When set to TRUE, persist the results with Spark default storage level.

Default is FALSE.


C.10 XKM Spark Join

Joins more than one input sources based on the join condition.

The following tables describes the options for XKM Spark Join.

Table C-8 XKM Spark Join

Option Description

CACHE_DATA

Persist the data with the default storage level.

NUMBER_OF_TASKS

Task number.


C.11 XKM Spark Lookup

Lookup data for a driving data source.

The following tables describes the options for XKM Spark Lookup.

Table C-9 XKM Spark Join

Option Description

CACHE_DATA

Persist the data with the default storage level.

NUMBER_OF_TASKS

Task number.


C.12 XKM Spark Pivot

Take data in separate rows, aggregates it and converts it into columns.

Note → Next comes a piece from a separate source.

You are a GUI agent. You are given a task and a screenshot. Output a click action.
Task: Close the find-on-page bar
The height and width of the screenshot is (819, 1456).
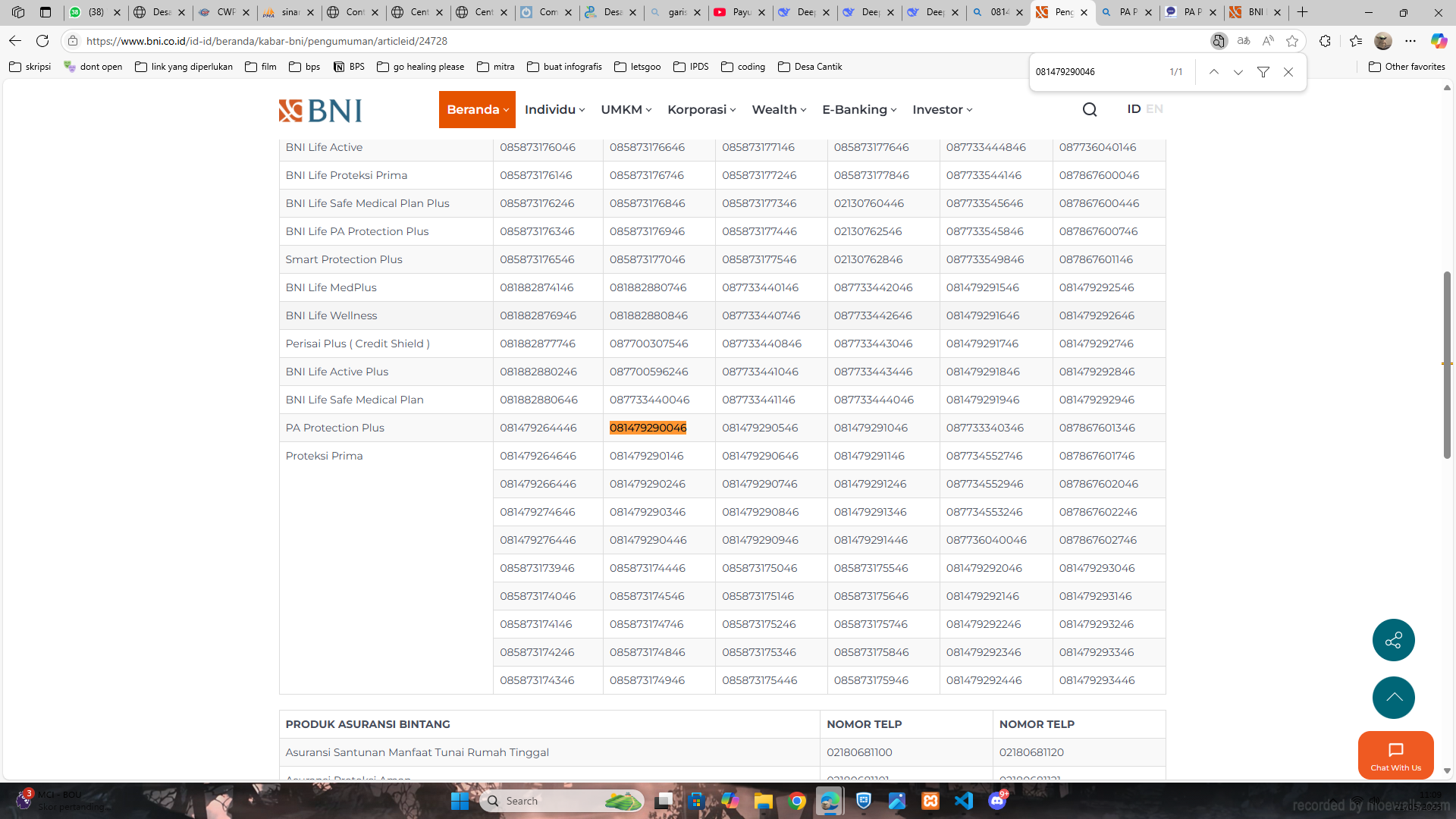(x=1288, y=72)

The following tables describes the options for XKM Spark Pivot.

Table C-10 XKM Spark Pivot

Option Description

CACHE_DATA

Persist the data with the default storage level.


C.13 XKM Spark Set

Perform UNION, MINUS or other set operations.

C.14 XKM Spark Sort

Sort data using an expression.

The following tables describes the options for XKM Spark Sort.

Table C-11 XKM Spark Sort

Option Description

CACHE_DATA

Persist the data with the default storage level.

NUMBER_OF_TASKS

Task number.


C.15 XKM Spark Split

Split data into multiple paths with multiple conditions.

The following tables describes the options for XKM Spark Split.

Table C-12 XKM Spark Split

Option Description

CACHE_DATA

Persist the data with the default storage level.


C.16 XKM Spark Table Function

Spark table function access.

The following tables describes the options for XKM Spark Table Function.

Table C-13 XKM Spark Table Function

Option Description

SPARK_SCRIPT_FILE

User specifies the path of spark script file.

CACHE_DATA

Persist the data with the default storage level.


C.17 IKM Spark Table Function

Spark table function as target.

The following tables describes the options for IKM Spark Table Function.

Table C-14 IKM Spark Table Function

Option Description

SPARK_SCRIPT_FILE

User specifies the path of spark script file.

CACHE_DATA

Persist the data with the default storage level.


C.18 XKM Spark Unpivot

Transform a single row of attributes into multiple rows in an efficient manner.

The following tables describes the options for XKM Spark Pivot.

Table C-15 XKM Spark Unpivot

Option Description

CACHE_DATA

Persist the data with the default storage level.